Pre- and post-Budget there has been sharp dips and even sharper jumps. How should retail investors handle such volatility and manage their risks?

Long-term retail investors should not worry about these sharp dips and jumps if they have chosen their stocks wisely; if they are confident about the growth potential of the companies that they purchased into.

Short-term volatility is a given and a rise and fall of two-three per cent should not worry them.

At this point in time, we are definitely not looking at the correction that we saw last February-March. A two-three per cent correction should be looked at as healthy and they should always use such opportunities to deploy their surplus funds.

Would you have any checklist for retail investors?

Retail investors looking to invest for the long term should know their investment horizon and risk appetite.

They should look into the companies that have consistently created value for its shareholders and also fit into their risk appetite.

They should look at the volatility shown by the companies that they have invested in over a period of time and factor in these risks going into the future.

If they do not tick these check boxes then they should avoid investing directly into the markets and probably choose safer modes of investments like mutual funds or exchange traded funds.

If you don't have the stomach to digest the volatility that comes with investing directly, then you should opt for probably a large cap mutual fund or go for index funds.

What would be your top five picks with a three to five year investment horizon?

I will go with the big companies only with a five year investment horizon. I will not look at companies in the mid-cap or small-cap space.

In the IT sector we are very bullish on HCL Tech and TCS. TCS is a giant which has touched all-time high market capitalisation and HCL Tech too has clocked in $10 billion in revenues.

Among auto companies, one can look at Maruti Suzuki and Tata Motors as the top two picks. Maruti based on its current business model and Tata Motors considering that there is going to be a shift to the electric vehicle domain and is well-placed to tap the potential.

In the banking space, HDFC Bank and Kotak Mahindra Bank could be my top two picks. The banking sector will be seeing aggressive growth in the next three to five years and private sector banks at the top of the charts are going to be leading this charge.
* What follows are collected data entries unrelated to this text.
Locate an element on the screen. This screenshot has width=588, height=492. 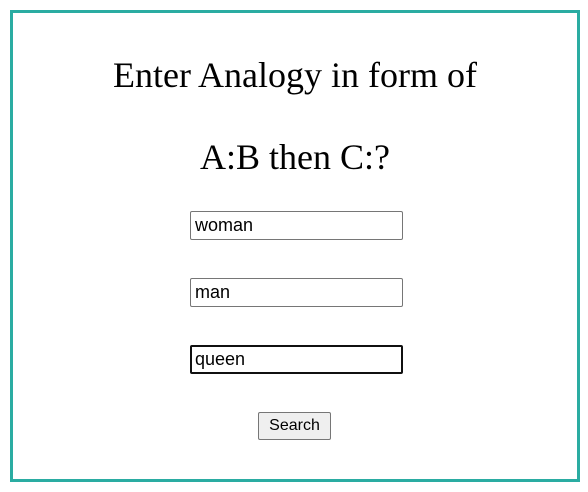
word-c-input is located at coordinates (296, 360).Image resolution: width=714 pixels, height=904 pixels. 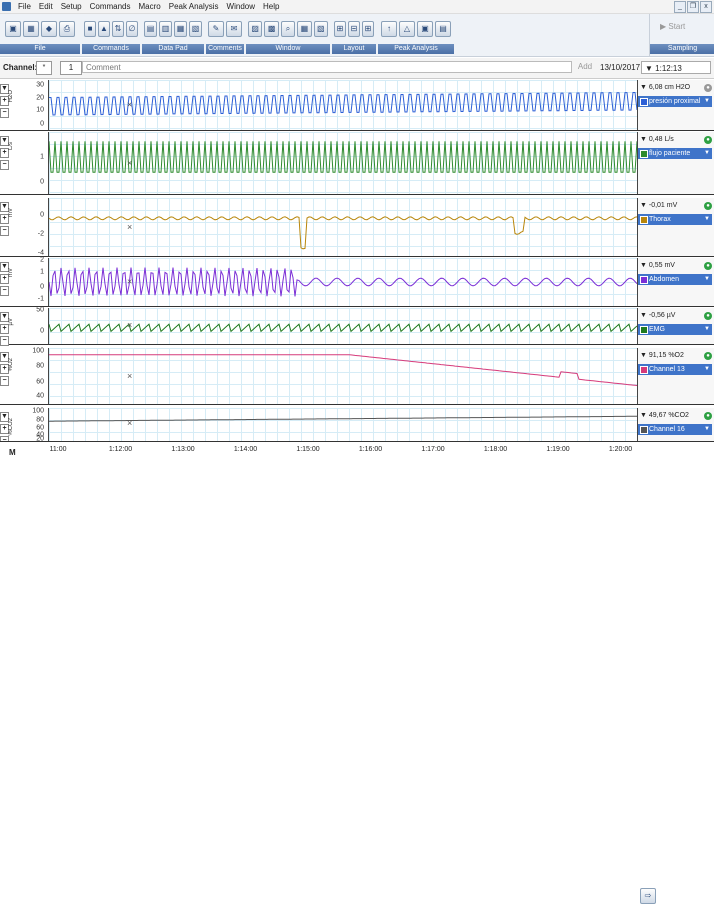 What do you see at coordinates (675, 370) in the screenshot?
I see `channel-name-dropdown: Channel 13 ▼` at bounding box center [675, 370].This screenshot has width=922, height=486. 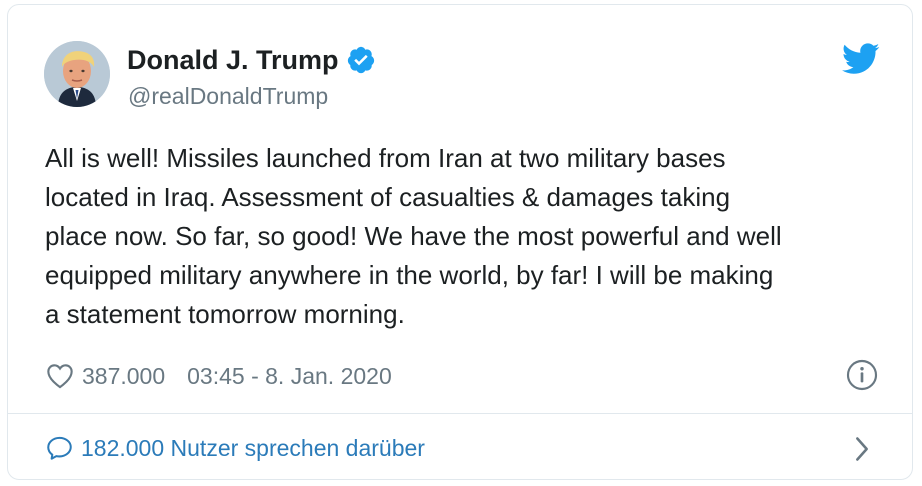 I want to click on twitter-bird-icon, so click(x=861, y=59).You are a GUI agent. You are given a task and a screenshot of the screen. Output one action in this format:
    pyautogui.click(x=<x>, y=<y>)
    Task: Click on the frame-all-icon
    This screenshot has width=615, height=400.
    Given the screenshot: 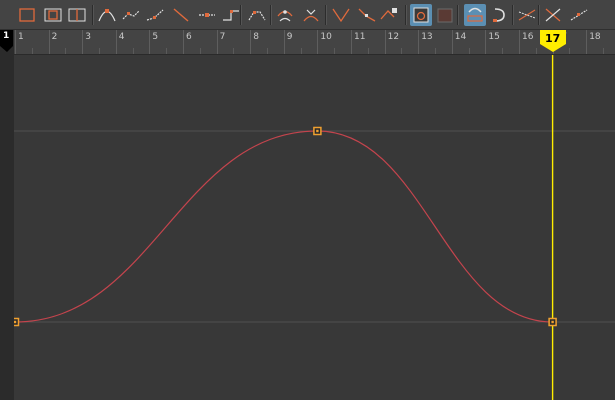 What is the action you would take?
    pyautogui.click(x=27, y=15)
    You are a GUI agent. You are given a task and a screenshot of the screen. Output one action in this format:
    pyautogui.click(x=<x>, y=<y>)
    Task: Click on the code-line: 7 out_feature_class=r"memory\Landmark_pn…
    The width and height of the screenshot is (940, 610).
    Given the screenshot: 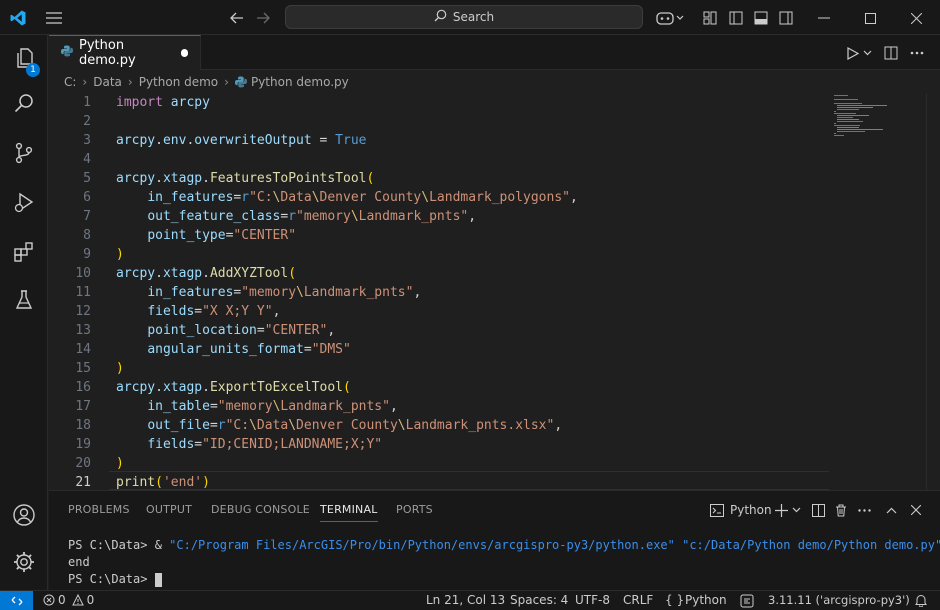 What is the action you would take?
    pyautogui.click(x=439, y=216)
    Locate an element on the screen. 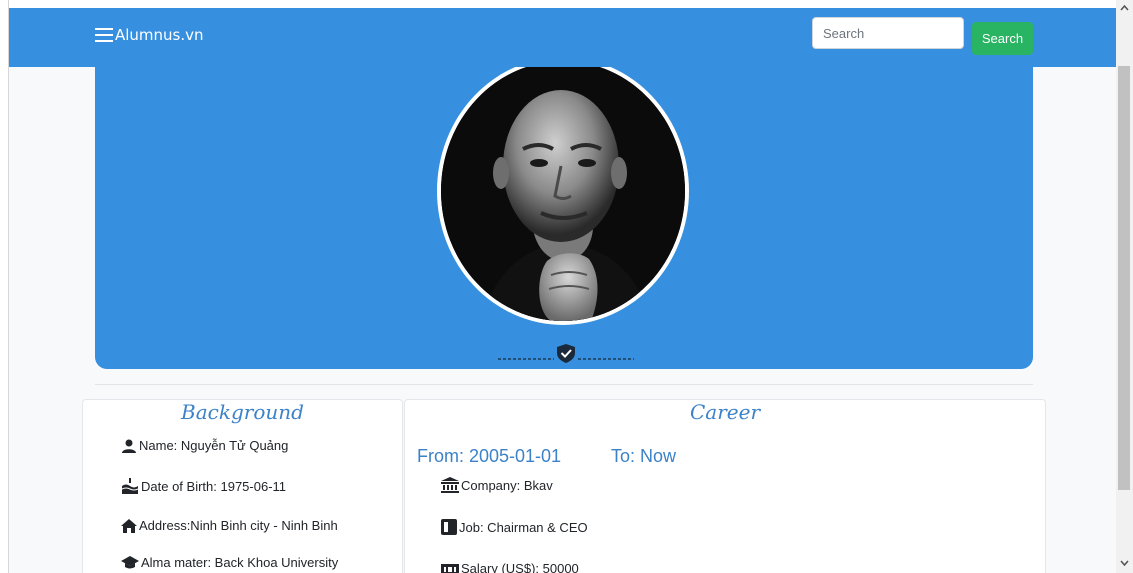 The height and width of the screenshot is (573, 1133). navbar: Alumnus.vn Search is located at coordinates (562, 38).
Given that the real estate demand is also picking up, one can look at Asian Paints and Pidilite given both these companies have near-monopoly in their respective businesses. They have proven track record, healthy managements and business efficiencies. They are definitely going to be wealth creators in the next three to five years as well.

I would go about picking blue chip stocks from these spaces and help create wealth for myself.